WHAT THE TASK REQUIRES: Among the entries below, find the line with "Instruction: Select the 污染程度 row label", then quote it and each following line up to and including the line with "The height and width of the screenshot is (1011, 1257).", and nothing else.

Dataset records:
⁂

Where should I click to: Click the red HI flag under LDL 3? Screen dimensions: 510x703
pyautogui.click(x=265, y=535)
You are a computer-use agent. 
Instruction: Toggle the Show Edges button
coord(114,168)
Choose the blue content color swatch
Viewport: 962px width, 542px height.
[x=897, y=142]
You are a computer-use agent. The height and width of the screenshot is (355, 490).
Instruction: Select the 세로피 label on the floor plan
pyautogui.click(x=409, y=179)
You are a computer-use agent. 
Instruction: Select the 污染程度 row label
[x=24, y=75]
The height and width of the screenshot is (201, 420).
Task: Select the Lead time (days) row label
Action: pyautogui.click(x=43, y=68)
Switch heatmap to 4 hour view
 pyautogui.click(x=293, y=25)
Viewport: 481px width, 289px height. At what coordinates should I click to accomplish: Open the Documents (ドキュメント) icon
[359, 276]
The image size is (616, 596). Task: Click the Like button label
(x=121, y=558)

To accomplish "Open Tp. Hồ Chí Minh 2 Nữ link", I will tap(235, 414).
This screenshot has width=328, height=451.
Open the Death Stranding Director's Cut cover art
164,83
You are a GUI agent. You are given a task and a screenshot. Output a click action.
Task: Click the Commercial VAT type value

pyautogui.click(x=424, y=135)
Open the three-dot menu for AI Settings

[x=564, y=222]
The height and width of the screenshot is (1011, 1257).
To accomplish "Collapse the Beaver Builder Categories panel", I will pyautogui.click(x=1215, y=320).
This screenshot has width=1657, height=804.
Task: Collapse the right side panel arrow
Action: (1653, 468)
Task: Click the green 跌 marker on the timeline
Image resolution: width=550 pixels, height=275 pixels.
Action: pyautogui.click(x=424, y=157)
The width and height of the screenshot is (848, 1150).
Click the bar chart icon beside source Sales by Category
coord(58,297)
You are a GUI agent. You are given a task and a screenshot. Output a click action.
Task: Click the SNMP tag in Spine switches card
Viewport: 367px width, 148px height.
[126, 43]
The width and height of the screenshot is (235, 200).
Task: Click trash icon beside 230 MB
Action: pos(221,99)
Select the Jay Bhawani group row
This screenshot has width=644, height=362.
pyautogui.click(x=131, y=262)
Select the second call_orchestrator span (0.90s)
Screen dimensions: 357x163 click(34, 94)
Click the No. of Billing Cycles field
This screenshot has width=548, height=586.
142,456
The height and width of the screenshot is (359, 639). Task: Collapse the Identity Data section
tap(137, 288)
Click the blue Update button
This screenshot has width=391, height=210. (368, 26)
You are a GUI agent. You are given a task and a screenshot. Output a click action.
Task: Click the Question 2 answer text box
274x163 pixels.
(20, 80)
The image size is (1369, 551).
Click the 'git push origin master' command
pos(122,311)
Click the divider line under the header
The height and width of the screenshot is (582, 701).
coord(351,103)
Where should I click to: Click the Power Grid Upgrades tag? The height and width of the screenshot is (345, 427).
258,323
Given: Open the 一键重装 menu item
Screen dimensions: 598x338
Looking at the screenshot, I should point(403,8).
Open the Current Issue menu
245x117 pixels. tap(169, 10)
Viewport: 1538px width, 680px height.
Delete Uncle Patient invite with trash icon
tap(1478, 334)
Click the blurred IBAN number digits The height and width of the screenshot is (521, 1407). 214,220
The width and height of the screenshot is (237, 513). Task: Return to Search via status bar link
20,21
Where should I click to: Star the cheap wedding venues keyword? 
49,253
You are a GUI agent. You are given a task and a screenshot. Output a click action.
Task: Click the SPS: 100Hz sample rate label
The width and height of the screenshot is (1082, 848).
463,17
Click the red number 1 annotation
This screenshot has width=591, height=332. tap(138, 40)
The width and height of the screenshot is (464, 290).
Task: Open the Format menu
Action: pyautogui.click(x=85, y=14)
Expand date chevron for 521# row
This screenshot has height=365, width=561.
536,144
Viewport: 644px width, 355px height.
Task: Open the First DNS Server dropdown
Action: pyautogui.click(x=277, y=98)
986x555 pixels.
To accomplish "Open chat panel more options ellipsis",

⁂

FINAL ANSWER:
Instruction: Select the 污染程度 row label
[x=24, y=75]
The height and width of the screenshot is (201, 420).
Task: Select the Lead time (days) row label
Action: pyautogui.click(x=43, y=68)
Switch heatmap to 4 hour view
 pyautogui.click(x=293, y=25)
Viewport: 481px width, 289px height. At what coordinates should I click to accomplish: Open the Documents (ドキュメント) icon
[359, 276]
The image size is (616, 596). Task: Click the Like button label
(x=121, y=558)

To accomplish "Open Tp. Hồ Chí Minh 2 Nữ link", I will tap(235, 414).
This screenshot has width=328, height=451.
Open the Death Stranding Director's Cut cover art
164,83
You are a GUI agent. You are given a task and a screenshot. Output a click action.
Task: Click the Commercial VAT type value

pyautogui.click(x=424, y=135)
Open the three-dot menu for AI Settings

[x=564, y=222]
The height and width of the screenshot is (1011, 1257).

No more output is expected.